Gaps between academia and the industry need to be bridged with high technology readiness for real world solutions to enable students and youth to avail the opportunities in the space sector in the coming years, India’s first astronaut to visit the International Space Station and Gaganyatri, Group Captain Shubhanshu Shukla, said on Thursday.
In an exclusive interaction with the The New Indian Express on the sidelines of the concluding day of the three-day Bengaluru Tech Summit-2025, he said the best way to navigate this gap between academia and industry is from the way one learns.
“Whatever you learn, you should translate it into real-world solutions. We need to increasingly involve academia and get them to increase the technology readiness levels, and then the industry should take over,” he said, stressing on the need to create an ecosystem where everyone is involved. “These are national efforts and exercises, so we need everyone to be involved to achieve this.”
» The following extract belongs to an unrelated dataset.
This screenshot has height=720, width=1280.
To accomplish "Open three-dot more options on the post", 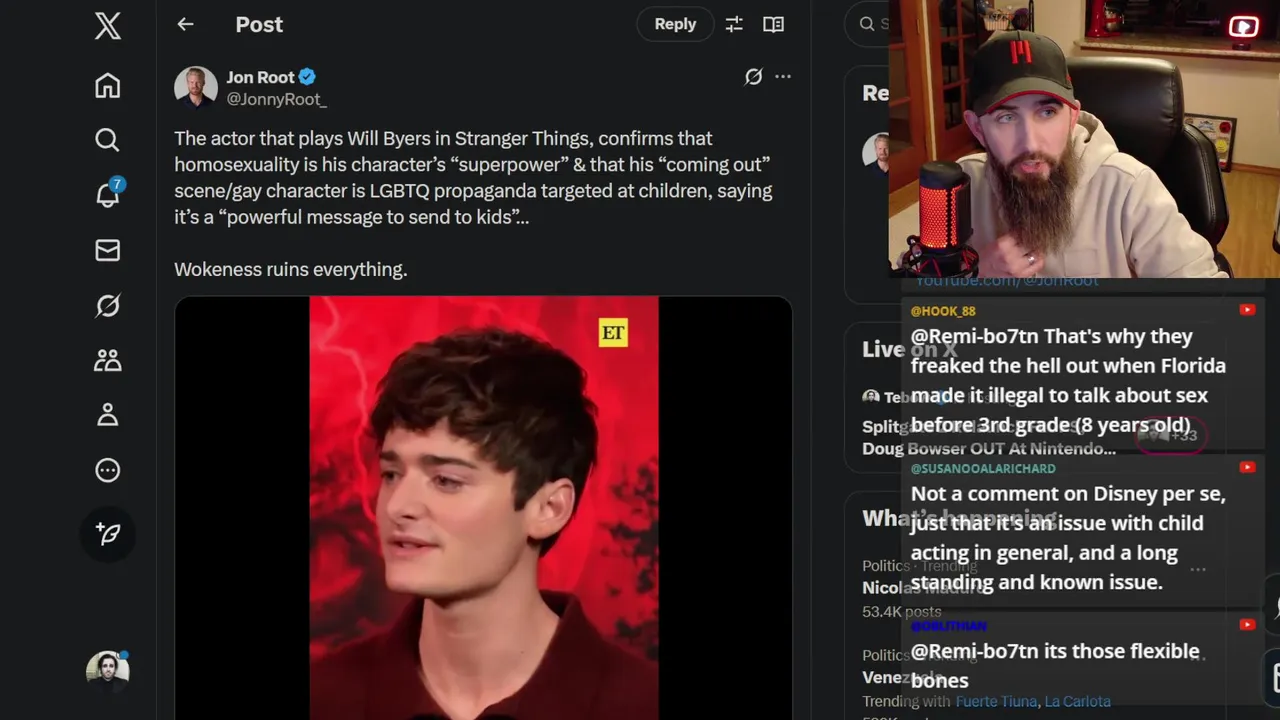I will tap(783, 76).
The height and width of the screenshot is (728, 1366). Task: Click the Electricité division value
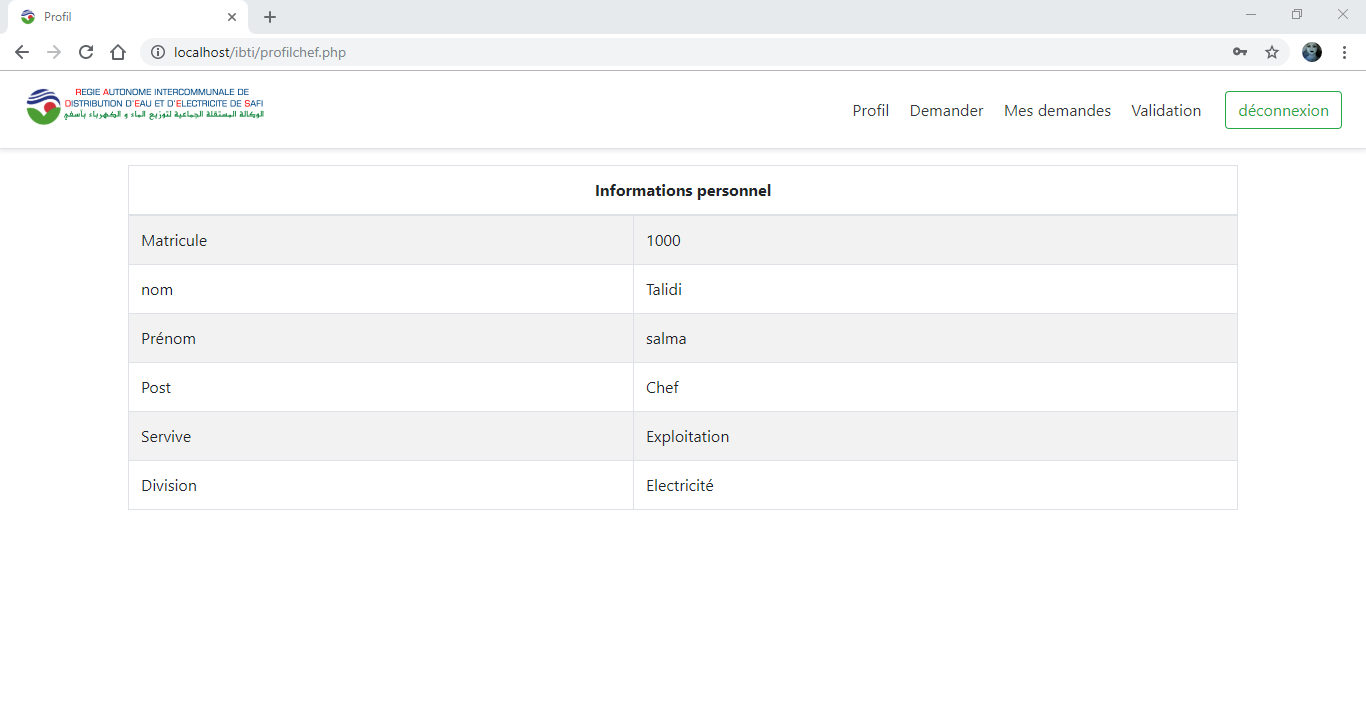[x=680, y=485]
Shukla pointed out that as things are gradually changing in the space sector, and in the time ahead non-Indian Air Force candidates will also become astronauts. “The Indian Air Force training does help. But it is not that non-Air Force people cannot join as astronauts. They can, and they will in the coming times…”
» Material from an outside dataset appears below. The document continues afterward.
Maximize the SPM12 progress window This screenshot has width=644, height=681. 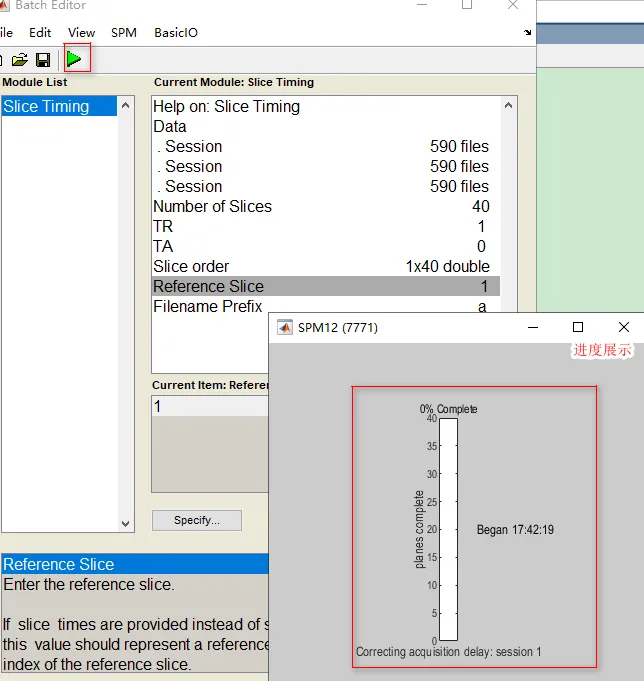pyautogui.click(x=578, y=327)
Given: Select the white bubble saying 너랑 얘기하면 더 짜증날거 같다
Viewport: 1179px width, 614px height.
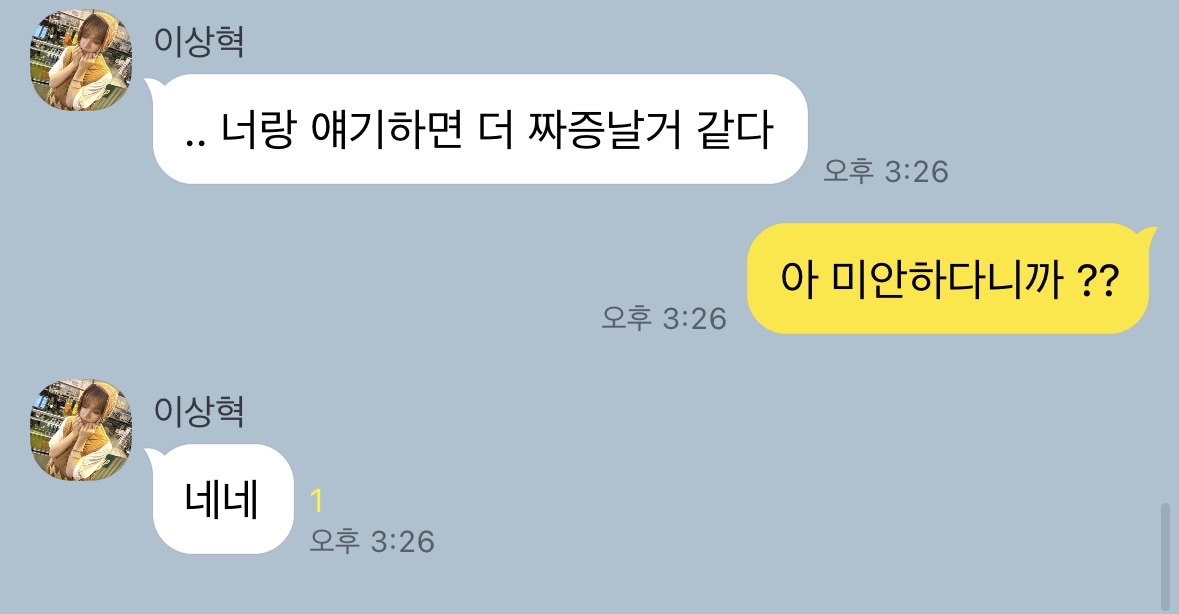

‘Space sector will be open to all fields’
“Eventually, when you have flown once or twice in space, then the opportunities will open up for everyone. This is what we have to do finally. We have to enable all those who want to go into space, to go into space in the future,” Shukla said.
He said as the technologies and solutions can come from diverse domains, those looking at availing opportunities in the space sector can be from any field, be it science & technology, arts or any field. “Technologies that need to be developed span a diverse range and all of them have to be fulfilled when we have to achieve things like these,” he said.
On training for India’s first manned space mission, Gaganyaan, scheduled to be launched sometime in the first quarter of 2027, Shukla stressed on the limitations of simulation training and the importance of the actual mission.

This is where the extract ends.